The Bible and all of Shakespeare's plays were written by monkeys. I read it in the "The Weekly World News", THE TRUE NEWSPAPER OF THE AMERICAN INTELLECTUAL ELITE.

The theory is that if you put enough monkeys in front of enough comuputers for long enough, eventually one of them will write the Bible. Probability and Statistics, I guess. Kind of like the odds of winning the lottery. Eventually someone's got to win.

I also read that a freaky, little half-bat and half-boy, named "BAT BOY", defused a terrorist explosive on a commercial jet by urinating on it. I also read "BAT BOY" was an Al Gore supporter.

"WWW" should be mandatory reading at all Ivy League universities!!!

Posted by Jim H. at August 30, 2005 11:19 PM

Actually, thats a fallacious argument (about the monkeys) - so let me debunk it.

How long have you owned your current PC? How many times have you had to reinstall the OS?

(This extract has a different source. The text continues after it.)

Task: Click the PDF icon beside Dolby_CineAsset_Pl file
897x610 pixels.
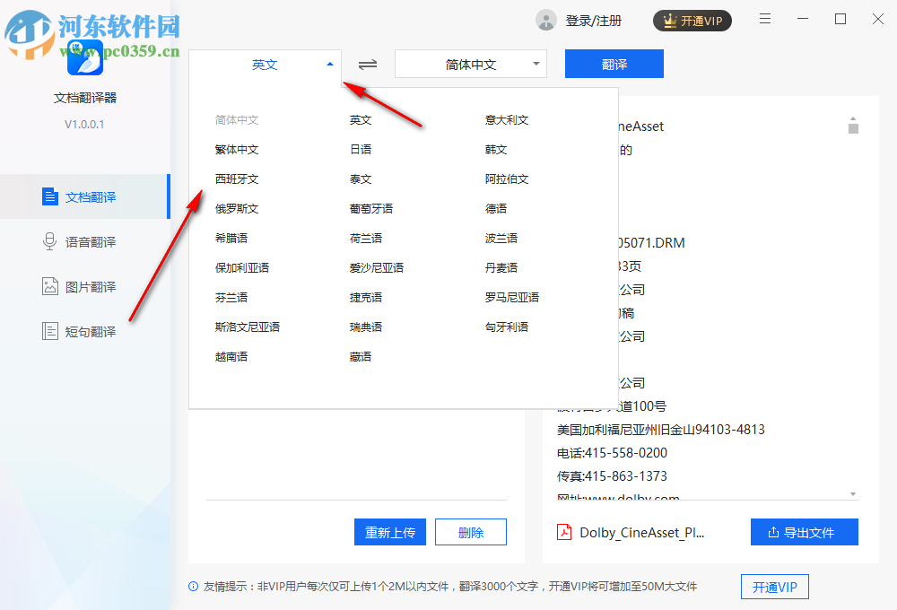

The answer to those two questions guarantees that even if monkeys were immortal or in infinite supply, the bible would still not get written. Furthermore, even if (by some coincidence) the bible was written, the average ISP would have disconnected the monkeys for excessive P2P downloads in the interim (something that a whole lot of monkeys indulge in even as I write this).